Textile waste is a big issue, one that I find is not talked about a lot. According to this article, the average American throws out 70 pounds of textiles a year, with the majority of it ending up in landfills – SEVENTY POUNDS!!!!! That is a lot of waste, and a lot of clothes in the landfill!
I stumbled across this list of 10 companies who are getting creative, and to reduce textile waste:
Evrnu: created new technology to create a new fibre from cotton garments.
Fabscrap: provides a pickup service for textile waste in New York City and then sells it to people/companies who are interested.
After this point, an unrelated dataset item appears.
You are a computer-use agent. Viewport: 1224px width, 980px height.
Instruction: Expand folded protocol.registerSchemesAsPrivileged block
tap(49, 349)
Etology: uses technology to help keep textiles out of the landfill.
Wearable Collections: puts ‘textile bins’ in apartment buildings to make it easier for individuals to recycle old clothes and garments. You can also request a bin to go in your building.
Reroll: the world’s first zero waste fashion line!
Renewal Workshop: when items are being made in a factory, small defects cause the brand to throw them out. The Renewal Workshop created a space for brands to bring these garments to, and then they bring them into the marketplace!
Tonlé: collects the scraps of fabrics from their garment factories and uses it to make recycled paper which is what they use for their hangtags.
Ecotec: developed a recycled yarn made from pre-dyed cotton (the pre-dyed yarn reduces water consumption by 80%).
Trmtab: uses leather trims and creates woven and stitched accessories.
Patagonia: not only were they the first clothing manufacturer to use recycled plastic bottles in their fleece products, but they repurpose cotton scraps, and use reclaimed wool and recycled nylon and down.
What steps do you use to reduce your textile waste? We use old t-shirts that we have cut up to do our household cleaning, and I am planning on making handkerchiefs out of some old clothes.
We donate clothes that we no longer wear, and I am making an effort not to purchase clothes, especially new ones. If I need something I will go to local thrift stores first! I also try to get clothing fixed instead of throwing it out.